The Louisiana Board of Funeral Directors moved to shut down the monks' fledgling business before it sold even one casket because it was a crime in Louisiana for anyone but a government-licensed funeral director to sell caskets to the public. Writing in the National Review, Veronique De Rugy noted that eight of the nine members of the government board work in the funeral industry.

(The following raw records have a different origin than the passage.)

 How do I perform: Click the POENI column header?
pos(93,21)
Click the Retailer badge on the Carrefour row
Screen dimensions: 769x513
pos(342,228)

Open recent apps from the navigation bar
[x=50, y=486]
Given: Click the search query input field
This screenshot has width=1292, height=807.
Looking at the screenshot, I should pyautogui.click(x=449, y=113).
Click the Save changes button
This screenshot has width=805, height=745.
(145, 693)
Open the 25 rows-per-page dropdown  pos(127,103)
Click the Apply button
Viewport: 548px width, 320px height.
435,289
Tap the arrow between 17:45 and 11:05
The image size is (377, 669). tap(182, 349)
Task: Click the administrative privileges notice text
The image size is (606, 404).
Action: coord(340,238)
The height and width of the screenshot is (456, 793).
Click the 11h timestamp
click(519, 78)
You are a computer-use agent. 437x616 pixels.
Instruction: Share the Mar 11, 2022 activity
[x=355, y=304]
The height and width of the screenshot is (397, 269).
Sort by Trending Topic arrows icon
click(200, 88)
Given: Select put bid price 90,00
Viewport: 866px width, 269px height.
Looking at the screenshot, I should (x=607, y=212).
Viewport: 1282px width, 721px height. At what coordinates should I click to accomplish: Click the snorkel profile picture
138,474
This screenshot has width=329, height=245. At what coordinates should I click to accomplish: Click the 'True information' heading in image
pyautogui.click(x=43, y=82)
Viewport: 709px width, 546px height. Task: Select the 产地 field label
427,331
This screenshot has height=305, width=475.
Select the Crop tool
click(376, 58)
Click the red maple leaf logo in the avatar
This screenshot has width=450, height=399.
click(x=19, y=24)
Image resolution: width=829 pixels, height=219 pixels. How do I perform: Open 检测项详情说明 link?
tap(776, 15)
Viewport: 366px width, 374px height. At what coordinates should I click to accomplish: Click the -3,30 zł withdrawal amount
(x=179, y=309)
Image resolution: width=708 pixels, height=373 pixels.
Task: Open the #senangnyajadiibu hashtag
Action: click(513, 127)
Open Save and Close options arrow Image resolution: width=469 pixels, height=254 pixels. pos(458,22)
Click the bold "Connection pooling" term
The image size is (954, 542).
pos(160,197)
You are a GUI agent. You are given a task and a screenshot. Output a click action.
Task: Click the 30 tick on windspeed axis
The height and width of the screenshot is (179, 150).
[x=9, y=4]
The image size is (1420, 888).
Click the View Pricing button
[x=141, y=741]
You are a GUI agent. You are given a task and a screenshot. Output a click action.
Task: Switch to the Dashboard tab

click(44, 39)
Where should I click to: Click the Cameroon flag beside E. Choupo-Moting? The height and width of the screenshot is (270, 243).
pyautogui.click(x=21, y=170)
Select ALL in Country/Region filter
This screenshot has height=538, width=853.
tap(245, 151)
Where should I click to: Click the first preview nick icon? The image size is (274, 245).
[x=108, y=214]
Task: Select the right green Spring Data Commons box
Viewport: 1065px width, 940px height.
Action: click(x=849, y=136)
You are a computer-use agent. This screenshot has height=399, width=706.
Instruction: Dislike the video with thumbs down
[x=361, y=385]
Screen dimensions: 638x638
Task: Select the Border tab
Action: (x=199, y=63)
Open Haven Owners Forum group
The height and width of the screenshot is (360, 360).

The Institute of Justice represented the Abbey in challenging the legislation. In "St. Joseph Abbey v. Castille" 712 F.3d 215 (5th Cir. 2013) the 5th U.S. Circuit Court of Appeals ruled in a unanimous landmark decision that "[t]he great deference due state economic regulation does not demand judicial blindness to the history of a challenged rule or the context of its adoption nor does it require courts to accept nonsensical explanations for regulation." The court further stated, "The principle we protect from the hand of the State today protects an equally vital core principle –- the taking of wealth and handing it to others when it comes not as economic protectionism in service of the public good but as 'economic' protection of the rulemakers' pockets." De Rugy observed that the court's striking down the legislation was a victory for consumers.

==Abbots==
Source:

- 1903-1931 Paul Schaeuble
- 1931-1957 Columban Thuis
- 1957-1982 David Melencon
- 1982-2001 Patrick Regan
- 2001-2023 Justin Brown
- 2023-present Gregory Boquet

==Abbey Youth Festival==
In 2001 under the leadership of Dr. Chris Baglow and the seminarians of Saint Joseph Seminary College the Abbey Youth Fest was initiated, and has evolved into the largest event in the Archdiocese of New Orleans, drawing over 4,500. The Abbey Youth Festival is an apostolic service of Saint Joseph Abbey and Seminary College, designed to provide young people with an opportunity to experience a day of prayer and faith formation with an exposure to the Benedictine tradition. Its focus is evangelization and vocational discernment by means of Liturgy, prayer, worship, music and education appropriate for Catholic young people ages 12 and up.